Kim Schofinski, deputy communications director for the Tennessee Department of Environment and Conservation, said Tuesday selection of an architect and plans for the visitor center have not been finalized.
Because the project is being coordinated with Erwin Utilities extension of a water line to the edge of the park and with the Tennessee Department of Transportation’s improvement of Rocky Fork Road, construction inside the park is not expected to begin until the summer or fall of 2018, Schofinski said.
Matthew Rice, director of water and wastewater for Erwin Utilities, said Tuesday plans for the water line extension along Old Asheville Highway from Clear Branch Road to Rocky Fork Road at the corner of the park have been approved by the state Department of Economic and Community Development and will be advertised for bid beginning Wednesday.
The bid opening date is set for Aug. 18, after which a construction start date for the water line extension will be contingent on the contract award.

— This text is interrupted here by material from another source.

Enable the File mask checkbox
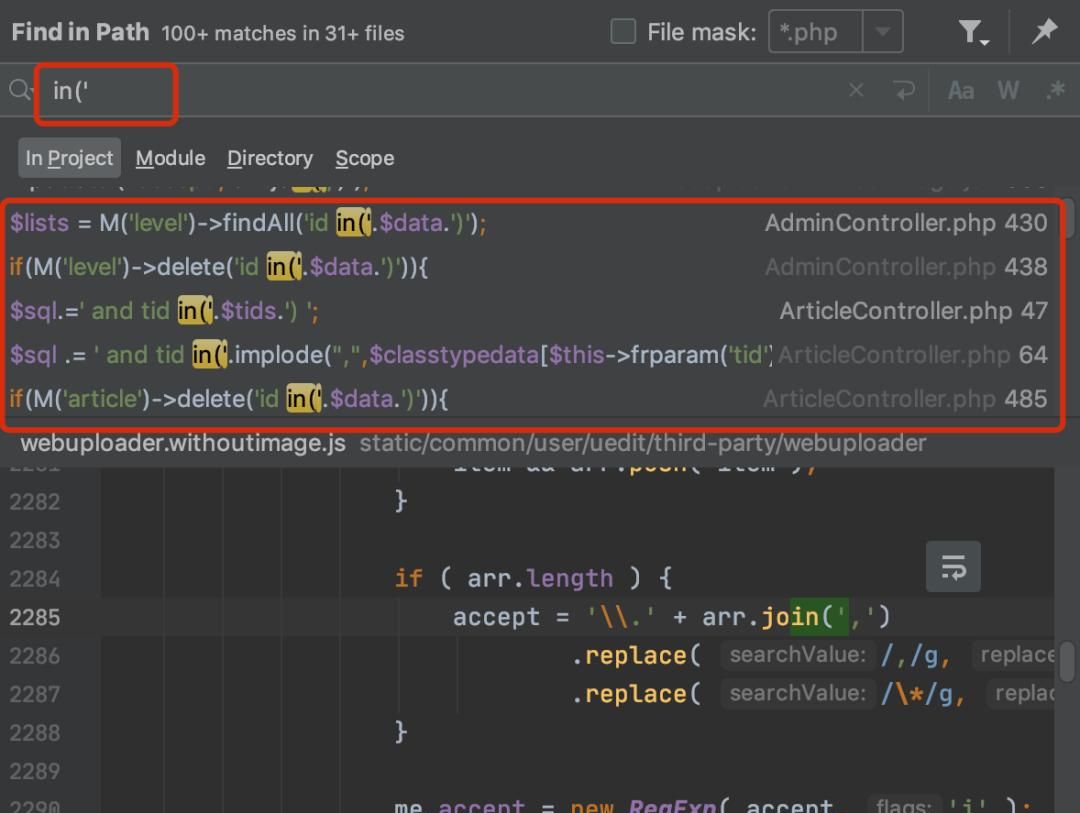 (x=623, y=32)
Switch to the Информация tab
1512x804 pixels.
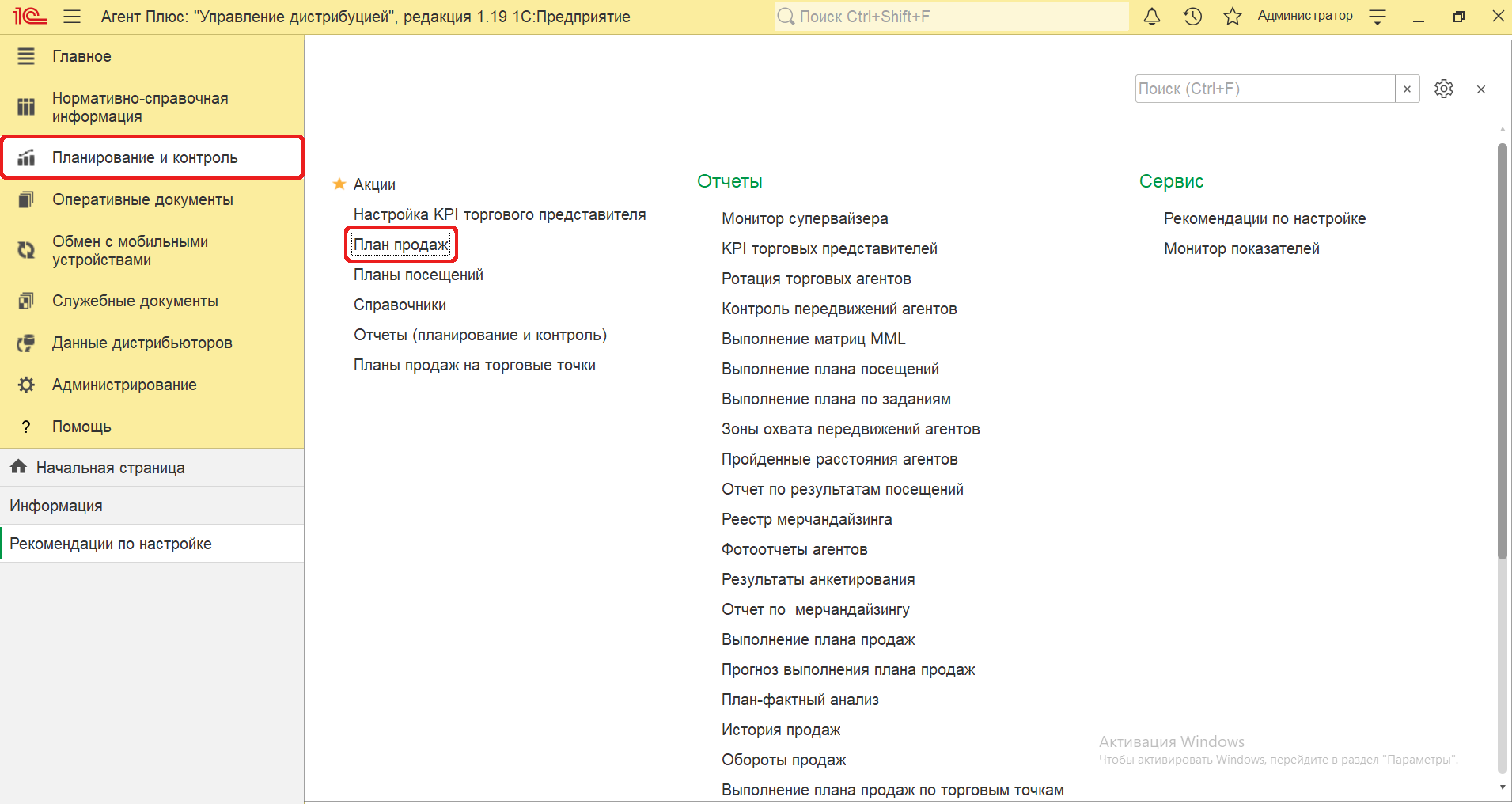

The extension, which will provide water service to an additional 50 homes along Old Asheville Highway, is being funded through a Community Development Block Grant and additional grant funding from Appalachian Regional and is expected to be completed by the end of 2018.
The final piece of the puzzle, Rice said, will be TDOT’s improvement of Rocky Fork Road and the coordination of the road work with a final water line extension from Asheville Highway to the park entrance.
While Erwin Utilities is still without funding, plans or a timeline for the final leg of water line extension to the park entrance, Rice expressed optimism. “I think the park is really important to the governor and I think they’ll figure it out,” he said.
In an announcement of the approval of funding for the park’s construction, state Rep. John Holsclaw Jr. said he was thankful to the State Building Commission and looking forward to seeing the project get underway.
Tennessee House Speaker Beth Harwell, who serves on the Building Commission, was a strong supporter of the project and joined Holsclaw in the announcement of the funding approval.
“Projects like this are vital in preserving and increasing access to some of our state’s most precious natural resources. I am proud of my colleagues for coming together to approve this important funding, and I thank Representative Holsclaw for his dedication to serving the community,” Harwell said in the announcement.